◆ **Task to carry out**
Reproduce the following text on the new period emoji word for word, in full.

◆ **Document segment**

----

According to the coding consortium Unicode, the organization that decides which symbols are going to be translated into emojis, the update will begin in April 2019 and will go throughout the year.
Alongside with the blood drop emoji, we’ll get about 59 new symbols with 171 variants for gender and skin tone.
The importance of the period emoji
Emojis play a huge role in our digital vocabulary, and it goes way beyond cultural barriers. We use them to communicate on a daily basis, and they have become sort of a new language for the younger generations.
Until now, girls had no way of expressing themselves during their painful period days. There wasn’t a single emoji that could sum up what they actually feel, so they had to improvise and use different emojis that even slightly resembled what they go through during their period.
However, after a call by the Plan International to include a menstruation emoji, more than 50,000 people have responded. As a result, a red blood drop emoji is officially announced.
Lucy Russel, the head of Girls Rights at the Plan International said that 800 million women around the world are experiencing periods every month, and thanks to the inclusion of this emoji, they can finally express themselves. This is a huge step towards normalizing periods and smashing the stigma that surrounds them.

----

◆ **Given data**
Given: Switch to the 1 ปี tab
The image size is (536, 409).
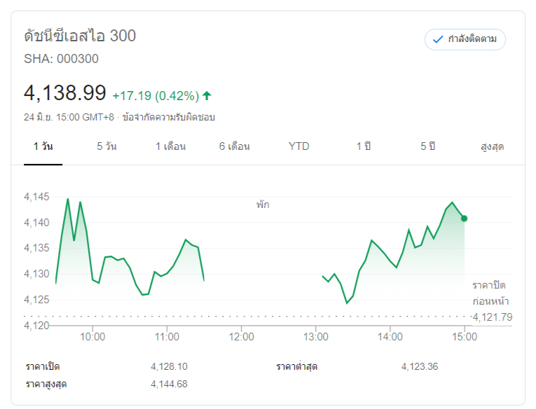Looking at the screenshot, I should pyautogui.click(x=363, y=146).
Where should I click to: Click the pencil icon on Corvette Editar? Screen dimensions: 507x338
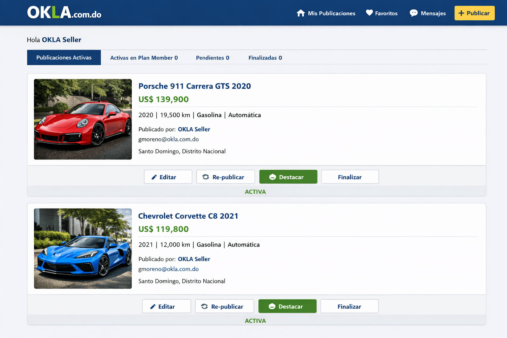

----

◆ **Answer to this problem**
According to the coding consortium Unicode, the organization that decides which symbols are going to be translated into emojis, the update will begin in April 2019 and will go throughout the year.
Alongside with the blood drop emoji, we’ll get about 59 new symbols with 171 variants for gender and skin tone.
The importance of the period emoji
Emojis play a huge role in our digital vocabulary, and it goes way beyond cultural barriers. We use them to communicate on a daily basis, and they have become sort of a new language for the younger generations.
Until now, girls had no way of expressing themselves during their painful period days. There wasn’t a single emoji that could sum up what they actually feel, so they had to improvise and use different emojis that even slightly resembled what they go through during their period.
However, after a call by the Plan International to include a menstruation emoji, more than 50,000 people have responded. As a result, a red blood drop emoji is officially announced.
Lucy Russel, the head of Girls Rights at the Plan International said that 800 million women around the world are experiencing periods every month, and thanks to the inclusion of this emoji, they can finally express themselves. This is a huge step towards normalizing periods and smashing the stigma that surrounds them.